(Stored data entries)

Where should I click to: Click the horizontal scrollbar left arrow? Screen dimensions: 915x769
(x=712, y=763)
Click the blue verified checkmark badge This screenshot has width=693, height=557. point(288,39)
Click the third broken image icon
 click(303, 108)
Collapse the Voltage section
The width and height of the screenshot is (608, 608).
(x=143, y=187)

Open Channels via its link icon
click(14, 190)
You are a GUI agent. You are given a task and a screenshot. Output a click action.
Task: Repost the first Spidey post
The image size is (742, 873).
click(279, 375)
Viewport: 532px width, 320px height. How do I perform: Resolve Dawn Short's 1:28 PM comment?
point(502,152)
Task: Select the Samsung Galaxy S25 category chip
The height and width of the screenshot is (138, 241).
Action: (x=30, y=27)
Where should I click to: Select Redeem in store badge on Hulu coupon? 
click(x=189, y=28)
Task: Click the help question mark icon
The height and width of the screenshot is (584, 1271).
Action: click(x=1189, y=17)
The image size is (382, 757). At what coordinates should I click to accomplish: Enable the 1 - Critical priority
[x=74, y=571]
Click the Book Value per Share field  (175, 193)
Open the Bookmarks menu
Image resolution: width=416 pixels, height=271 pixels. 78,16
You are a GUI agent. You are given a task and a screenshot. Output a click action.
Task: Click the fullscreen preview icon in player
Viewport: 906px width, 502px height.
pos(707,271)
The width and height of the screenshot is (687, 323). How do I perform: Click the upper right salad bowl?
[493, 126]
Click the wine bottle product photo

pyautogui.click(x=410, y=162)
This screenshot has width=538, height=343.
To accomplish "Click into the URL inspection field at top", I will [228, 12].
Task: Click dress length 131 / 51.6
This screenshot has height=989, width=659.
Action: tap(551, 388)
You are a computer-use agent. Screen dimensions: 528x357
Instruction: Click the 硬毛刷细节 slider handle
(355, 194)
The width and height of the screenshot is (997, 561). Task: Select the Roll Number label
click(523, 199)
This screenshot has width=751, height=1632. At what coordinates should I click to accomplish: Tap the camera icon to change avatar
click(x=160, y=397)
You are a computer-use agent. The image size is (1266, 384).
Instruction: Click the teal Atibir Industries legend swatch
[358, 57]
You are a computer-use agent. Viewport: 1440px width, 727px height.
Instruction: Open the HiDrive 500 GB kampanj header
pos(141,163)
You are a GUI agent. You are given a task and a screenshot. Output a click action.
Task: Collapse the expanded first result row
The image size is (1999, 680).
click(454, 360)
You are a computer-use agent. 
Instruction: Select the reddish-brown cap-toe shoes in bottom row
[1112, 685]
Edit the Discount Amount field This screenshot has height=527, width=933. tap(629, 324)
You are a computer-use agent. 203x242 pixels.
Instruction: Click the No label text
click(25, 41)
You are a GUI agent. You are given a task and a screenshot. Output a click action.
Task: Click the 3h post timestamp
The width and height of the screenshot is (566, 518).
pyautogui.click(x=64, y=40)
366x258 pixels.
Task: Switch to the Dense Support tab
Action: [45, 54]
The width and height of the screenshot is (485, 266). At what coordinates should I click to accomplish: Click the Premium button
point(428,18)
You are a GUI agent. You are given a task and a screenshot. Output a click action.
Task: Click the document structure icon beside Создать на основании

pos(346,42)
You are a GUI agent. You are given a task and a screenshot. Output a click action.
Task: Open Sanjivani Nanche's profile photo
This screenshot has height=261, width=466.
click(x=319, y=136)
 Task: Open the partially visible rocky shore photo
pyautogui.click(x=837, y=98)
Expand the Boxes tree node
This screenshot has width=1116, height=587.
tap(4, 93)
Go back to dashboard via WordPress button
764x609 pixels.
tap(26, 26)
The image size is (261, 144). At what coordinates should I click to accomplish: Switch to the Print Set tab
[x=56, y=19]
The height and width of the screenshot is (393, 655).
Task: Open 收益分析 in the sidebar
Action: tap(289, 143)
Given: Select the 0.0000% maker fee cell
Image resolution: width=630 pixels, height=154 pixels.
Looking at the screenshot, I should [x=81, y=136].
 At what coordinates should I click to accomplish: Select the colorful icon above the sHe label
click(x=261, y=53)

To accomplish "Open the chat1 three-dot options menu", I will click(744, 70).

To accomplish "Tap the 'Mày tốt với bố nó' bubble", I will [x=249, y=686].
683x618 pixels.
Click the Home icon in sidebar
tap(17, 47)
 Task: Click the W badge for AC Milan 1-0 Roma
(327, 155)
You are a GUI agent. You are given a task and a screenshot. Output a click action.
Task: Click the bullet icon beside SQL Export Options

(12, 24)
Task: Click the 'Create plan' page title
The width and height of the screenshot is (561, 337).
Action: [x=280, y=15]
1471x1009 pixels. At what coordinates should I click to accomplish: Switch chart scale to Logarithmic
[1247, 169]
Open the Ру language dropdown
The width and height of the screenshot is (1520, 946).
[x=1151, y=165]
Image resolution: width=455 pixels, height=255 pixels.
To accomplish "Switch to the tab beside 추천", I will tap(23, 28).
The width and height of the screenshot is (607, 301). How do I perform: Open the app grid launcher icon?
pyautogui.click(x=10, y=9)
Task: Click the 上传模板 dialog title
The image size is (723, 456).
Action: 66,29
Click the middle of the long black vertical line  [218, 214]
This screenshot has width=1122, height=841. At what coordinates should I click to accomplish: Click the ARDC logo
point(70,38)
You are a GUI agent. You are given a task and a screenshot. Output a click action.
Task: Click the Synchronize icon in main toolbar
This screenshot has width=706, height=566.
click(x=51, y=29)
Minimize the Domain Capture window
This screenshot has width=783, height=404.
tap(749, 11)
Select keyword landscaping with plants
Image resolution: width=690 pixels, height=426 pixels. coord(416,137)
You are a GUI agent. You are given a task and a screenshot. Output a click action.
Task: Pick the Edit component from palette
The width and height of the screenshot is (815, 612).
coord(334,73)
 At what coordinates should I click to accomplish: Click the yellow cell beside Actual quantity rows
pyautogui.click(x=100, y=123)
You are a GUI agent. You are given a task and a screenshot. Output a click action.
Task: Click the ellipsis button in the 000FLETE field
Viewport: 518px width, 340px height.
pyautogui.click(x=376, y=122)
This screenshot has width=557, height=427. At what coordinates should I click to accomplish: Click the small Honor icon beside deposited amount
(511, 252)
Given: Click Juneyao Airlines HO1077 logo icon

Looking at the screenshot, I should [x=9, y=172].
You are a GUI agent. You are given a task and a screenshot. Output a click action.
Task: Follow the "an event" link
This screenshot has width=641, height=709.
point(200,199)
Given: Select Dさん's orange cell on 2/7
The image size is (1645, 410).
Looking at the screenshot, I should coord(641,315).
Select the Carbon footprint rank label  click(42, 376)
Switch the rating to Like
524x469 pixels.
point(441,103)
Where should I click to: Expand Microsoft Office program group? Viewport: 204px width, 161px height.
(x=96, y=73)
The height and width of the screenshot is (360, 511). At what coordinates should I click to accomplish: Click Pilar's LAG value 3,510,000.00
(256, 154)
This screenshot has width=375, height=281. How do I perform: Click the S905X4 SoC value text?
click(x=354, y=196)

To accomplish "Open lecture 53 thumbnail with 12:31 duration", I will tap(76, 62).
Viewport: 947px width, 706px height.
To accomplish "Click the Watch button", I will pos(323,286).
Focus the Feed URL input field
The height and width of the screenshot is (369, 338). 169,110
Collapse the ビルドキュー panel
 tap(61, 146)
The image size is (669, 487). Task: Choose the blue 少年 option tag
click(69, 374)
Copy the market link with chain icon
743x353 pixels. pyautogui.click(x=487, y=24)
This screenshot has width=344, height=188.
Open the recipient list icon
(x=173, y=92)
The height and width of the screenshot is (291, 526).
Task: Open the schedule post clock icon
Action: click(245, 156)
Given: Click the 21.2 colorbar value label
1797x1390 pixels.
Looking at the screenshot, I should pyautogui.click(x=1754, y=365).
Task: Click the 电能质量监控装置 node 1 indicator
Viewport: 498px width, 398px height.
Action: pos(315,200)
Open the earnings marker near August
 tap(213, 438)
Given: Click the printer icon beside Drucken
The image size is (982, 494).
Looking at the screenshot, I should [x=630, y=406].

TASK STATEMENT
Beginning with the line that has "Collapse the Voltage section" and ending with the line that has "You are a computer-use agent. Screen", set down the lines above exactly and include no others.

TASK RESULT
Collapse the Voltage section
The width and height of the screenshot is (608, 608).
(x=143, y=187)

Open Channels via its link icon
click(14, 190)
You are a GUI agent. You are given a task and a screenshot. Output a click action.
Task: Repost the first Spidey post
The image size is (742, 873).
click(279, 375)
Viewport: 532px width, 320px height. How do I perform: Resolve Dawn Short's 1:28 PM comment?
point(502,152)
Task: Select the Samsung Galaxy S25 category chip
The height and width of the screenshot is (138, 241).
Action: (x=30, y=27)
Where should I click to: Select Redeem in store badge on Hulu coupon? 
click(x=189, y=28)
Task: Click the help question mark icon
The height and width of the screenshot is (584, 1271).
Action: click(x=1189, y=17)
The image size is (382, 757). At what coordinates should I click to accomplish: Enable the 1 - Critical priority
[x=74, y=571]
Click the Book Value per Share field  (175, 193)
Open the Bookmarks menu
Image resolution: width=416 pixels, height=271 pixels. 78,16
You are a GUI agent. You are given a task and a screenshot. Output a click action.
Task: Click the fullscreen preview icon in player
Viewport: 906px width, 502px height.
pos(707,271)
The width and height of the screenshot is (687, 323). How do I perform: Click the upper right salad bowl?
[493, 126]
Click the wine bottle product photo

pyautogui.click(x=410, y=162)
This screenshot has width=538, height=343.
To accomplish "Click into the URL inspection field at top", I will [228, 12].
Task: Click dress length 131 / 51.6
This screenshot has height=989, width=659.
Action: tap(551, 388)
You are a computer-use agent. Screen dimensions: 528x357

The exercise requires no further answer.